Musiques Sacrées de Fès, Gnaoua d’Essaouira, Mawazine de Rabat, Timitar d’Agadir…, des noms de festivals aujourd’hui bien installés, certes. Mais pas seulement. Au fil des années et des éditions, ces festivals sont devenus de vraies marques qui, contrairement à ce que l’on peut croire, peuvent être très profitables, prouvant ainsi que la culture et le patrimoine ne sont pas forcément condamnés à être des activités toujours tributaires des donateurs, des mécènes et des bienfaiteurs. Tout le contraire. Les festivals les plus en vue au Maroc sont aujourd’hui de véritables machines économiques qui créent des emplois, font vivre des milliers de petites mains, d’artisans, d’indépendants, de prestataires, drainent de l’activité pour d’autres secteurs comme le transport, l’hôtellerie, la restauration…

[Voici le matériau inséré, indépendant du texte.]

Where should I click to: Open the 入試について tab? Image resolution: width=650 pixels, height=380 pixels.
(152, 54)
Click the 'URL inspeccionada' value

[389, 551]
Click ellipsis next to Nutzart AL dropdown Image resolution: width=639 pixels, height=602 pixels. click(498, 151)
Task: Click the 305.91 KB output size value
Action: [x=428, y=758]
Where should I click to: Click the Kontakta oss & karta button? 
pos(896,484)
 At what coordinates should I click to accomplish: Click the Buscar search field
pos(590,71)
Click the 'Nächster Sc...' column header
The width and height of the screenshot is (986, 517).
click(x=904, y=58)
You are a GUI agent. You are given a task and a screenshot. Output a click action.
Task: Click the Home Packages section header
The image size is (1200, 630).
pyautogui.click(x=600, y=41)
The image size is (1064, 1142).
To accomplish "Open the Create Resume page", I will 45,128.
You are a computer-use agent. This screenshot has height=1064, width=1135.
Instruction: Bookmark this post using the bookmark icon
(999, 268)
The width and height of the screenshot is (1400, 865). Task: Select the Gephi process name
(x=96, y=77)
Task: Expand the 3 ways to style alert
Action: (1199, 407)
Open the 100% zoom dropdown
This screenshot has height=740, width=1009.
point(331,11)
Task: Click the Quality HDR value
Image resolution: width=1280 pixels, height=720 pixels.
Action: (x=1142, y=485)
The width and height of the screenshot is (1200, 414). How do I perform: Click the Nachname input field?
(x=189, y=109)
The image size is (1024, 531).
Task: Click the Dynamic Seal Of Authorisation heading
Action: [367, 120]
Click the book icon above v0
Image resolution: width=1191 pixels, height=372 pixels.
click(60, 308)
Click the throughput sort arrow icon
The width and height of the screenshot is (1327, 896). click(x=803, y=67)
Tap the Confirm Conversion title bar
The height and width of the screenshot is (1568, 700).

Le festival de Gnaouas d’Essaouira, qui vient d’ailleurs de signer sa 19e édition il y a quelques jours, est un bel exemple de cette dynamique économique que peut créer un festival. Une étude de l’impact économique, réalisée par le cabinet Valyans, avait démontré que chaque dirham investi dans le financement du festival génère 17 dirhams au titre des retombées économiques directes sur la ville d’Essaouira. Quand on sait que le festival de Gnaoua fonctionne avec un budget moyen de 14 à 15 millions DH, ce sont donc quelque 240 millions de DH qui viennent s’injecter en l’espace de quelques jours seulement dans l’économie de la ville. Une véritable aubaine pour les hôteliers, les propriétaires de taxis, les restaurateurs et autres. Un peu plus au Sud, dans la capitale du Souss, Agadir, le traditionnel Timitar est lui aussi une occasion très attendue par le public soussi mais surtout par les professionnels de la ville. Des emplois par milliers se créent autour de ce rendez-vous dont plus de 80% profitent surtout aux originaires de la région.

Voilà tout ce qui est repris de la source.